Former Gov. Pat Quinn thinks he knows how to get a redistricting ballot question past the Illinois Supreme Court. The Democrat, who lost his 2014 re-election bid to Republican Bruce Rauner, has been on a bit of a petition drive since becoming a private citizen. Until Tuesday, his focus had been local — he spent the summer soliciting Chicagoans for signatures to get mayoral term limits on a future ballot. Last week’s state Supreme Court decision to keep the Independent Maps group’s redistricting question off the Nov. 8 ballot created an opening for Quinn to again remind people that he led the only successful citizen-driven petition to change the state constitution — in 1980.

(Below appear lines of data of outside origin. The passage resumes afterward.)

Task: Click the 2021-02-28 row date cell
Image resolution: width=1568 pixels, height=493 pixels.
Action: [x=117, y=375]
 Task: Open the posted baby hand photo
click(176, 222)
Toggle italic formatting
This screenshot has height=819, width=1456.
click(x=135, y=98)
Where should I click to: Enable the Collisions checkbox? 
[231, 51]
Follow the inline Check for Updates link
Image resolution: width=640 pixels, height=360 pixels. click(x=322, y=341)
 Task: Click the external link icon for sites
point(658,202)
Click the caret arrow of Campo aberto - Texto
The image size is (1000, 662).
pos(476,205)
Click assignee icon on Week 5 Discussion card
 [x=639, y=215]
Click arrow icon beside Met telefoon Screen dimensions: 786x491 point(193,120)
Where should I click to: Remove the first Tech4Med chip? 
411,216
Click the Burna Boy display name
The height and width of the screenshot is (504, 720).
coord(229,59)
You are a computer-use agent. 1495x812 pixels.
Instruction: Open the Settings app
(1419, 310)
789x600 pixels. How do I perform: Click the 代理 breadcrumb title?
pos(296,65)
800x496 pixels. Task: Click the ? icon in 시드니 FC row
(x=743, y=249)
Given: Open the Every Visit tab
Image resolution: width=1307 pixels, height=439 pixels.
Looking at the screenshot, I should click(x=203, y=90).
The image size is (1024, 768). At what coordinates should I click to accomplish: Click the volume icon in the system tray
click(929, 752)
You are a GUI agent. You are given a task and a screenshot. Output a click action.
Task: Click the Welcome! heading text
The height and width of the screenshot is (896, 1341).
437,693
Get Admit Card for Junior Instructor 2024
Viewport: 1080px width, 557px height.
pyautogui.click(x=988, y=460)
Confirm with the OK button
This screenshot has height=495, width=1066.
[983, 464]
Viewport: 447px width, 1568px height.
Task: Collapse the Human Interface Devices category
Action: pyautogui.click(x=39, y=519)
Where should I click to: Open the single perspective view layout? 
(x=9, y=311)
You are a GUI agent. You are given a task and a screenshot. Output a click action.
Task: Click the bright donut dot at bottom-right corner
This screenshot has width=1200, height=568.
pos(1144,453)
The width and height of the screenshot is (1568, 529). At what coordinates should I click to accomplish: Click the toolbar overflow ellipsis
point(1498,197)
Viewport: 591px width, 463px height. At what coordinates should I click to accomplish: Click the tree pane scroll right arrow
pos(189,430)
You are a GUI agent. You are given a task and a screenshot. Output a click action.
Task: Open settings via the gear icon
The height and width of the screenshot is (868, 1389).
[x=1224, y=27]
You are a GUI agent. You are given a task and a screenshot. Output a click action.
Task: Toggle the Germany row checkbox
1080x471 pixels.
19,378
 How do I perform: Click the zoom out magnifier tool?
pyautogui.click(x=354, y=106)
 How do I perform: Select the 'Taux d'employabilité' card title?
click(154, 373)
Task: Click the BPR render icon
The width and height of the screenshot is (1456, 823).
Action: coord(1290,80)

That experience makes Quinn an authority on the matter, he contends. So he took the redistricting proposal that died in the courts this summer and slimmed it down to something simpler. Under his plan, the state Supreme Court would appoint an 11-member commission to draw new lines after each once-a-decade census, and the map would have to be approved by at least seven of the members.
“I think it’s important to have something lean and clean and pristine,” Quinn said.
The timing of the announcement was unusual, given that the Illinois Constitution does not allow petitions to be circulated until two years before the next election. Also, it’s worth noting that it was Quinn who approved the current map, which was last redrawn during his governorship in 2011. The Illinois Republican Party certainly noted it.